The env file keeps the port and extra launch args in one editable place. On top of that sits a small wrapper, comfyctl, so day-to-day use is:

comfyctl start      # starts the service, waits for it to answer, opens the workflow
comfyctl status     # server health + unit state + newest output file
comfyctl generate "a foggy harbor at dawn, cinematic"
comfyctl stop
comfyctl logs

If the process dies, Restart=on-failure brings it back after 5 seconds, up to 5 times a minute before systemd gives up (so a real crash loop doesn't spin forever). A weekly timer pulls updates with git pull --ff-only, restarts the service, and checks /system_stats before calling it a success. The desktop icon for this thing was generated by the model itself, which I like more than I probably should.

Doing it headless

The web UI is fine for one-offs, but the daily use here is scripted.
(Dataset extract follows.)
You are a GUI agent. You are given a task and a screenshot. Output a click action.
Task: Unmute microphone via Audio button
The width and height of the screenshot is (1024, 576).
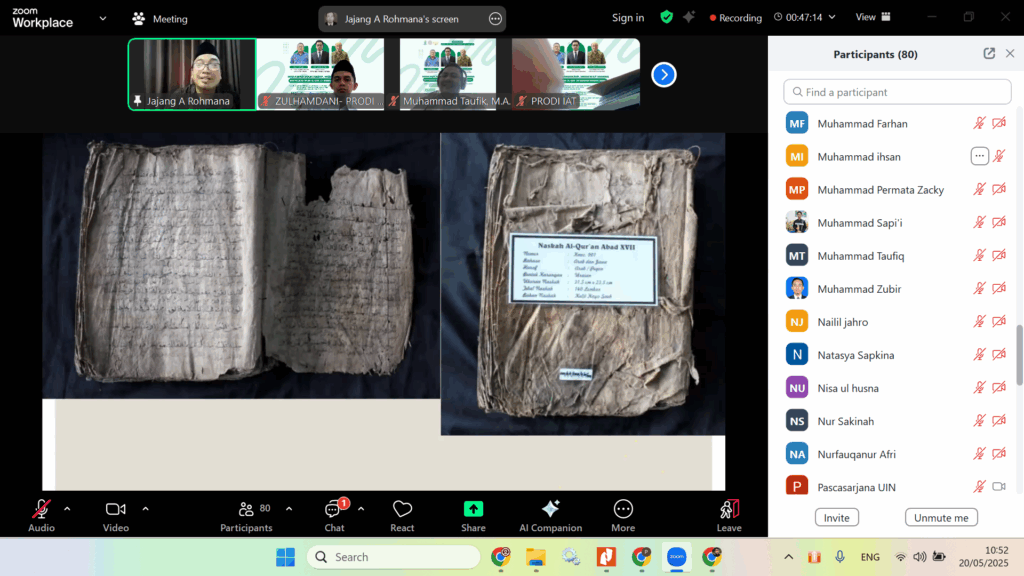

A stdlib-only Python script builds the graph as JSON, posts it, polls for the result, and prints the path to the finished PNG:

python3 ~/comfy/comfy-generate.py "a foggy harbor at dawn, cinematic" \
  --steps 8 --width 1024 --height 1024 --out ~/Pictures/harbor.png

The HTTP API, the control script, and secure remote access from other devices get a full write-up of their own: Headless ComfyUI: Run It as a Service, Use It from Anywhere.

Gotchas

  • "cuda:0" in the logs is normal. ROCm's PyTorch reports the AMD GPU as a CUDA device. It's not a misconfiguration, and it's not secretly using an NVIDIA card.
  • The first image after a restart is slow. ~43 seconds while weights load, then it settles to ~27. Don't restart mid-session and then panic that something broke.
  • Negative prompts do nothing here. CFG 1.0 zeroes them out by design. If you're debugging a bad image, the negative prompt isn't where the problem is.
  • You can't just open this to your phone. The listen address is hardcoded to 127.0.0.1 on purpose. Remote access means setting up your own reverse proxy or VPN, not editing a config file.
  • It updates itself weekly. Handy until the week it isn't. The fast-forward-only pull stops silent merges, but a breaking upstream change can still land while you weren't watching.
  • 64GB sounds like a lot until you load more. This workflow uses about 20.7GB of weights. Load several large models at once, or run something else GPU-hungry alongside, and the headroom disappears fast.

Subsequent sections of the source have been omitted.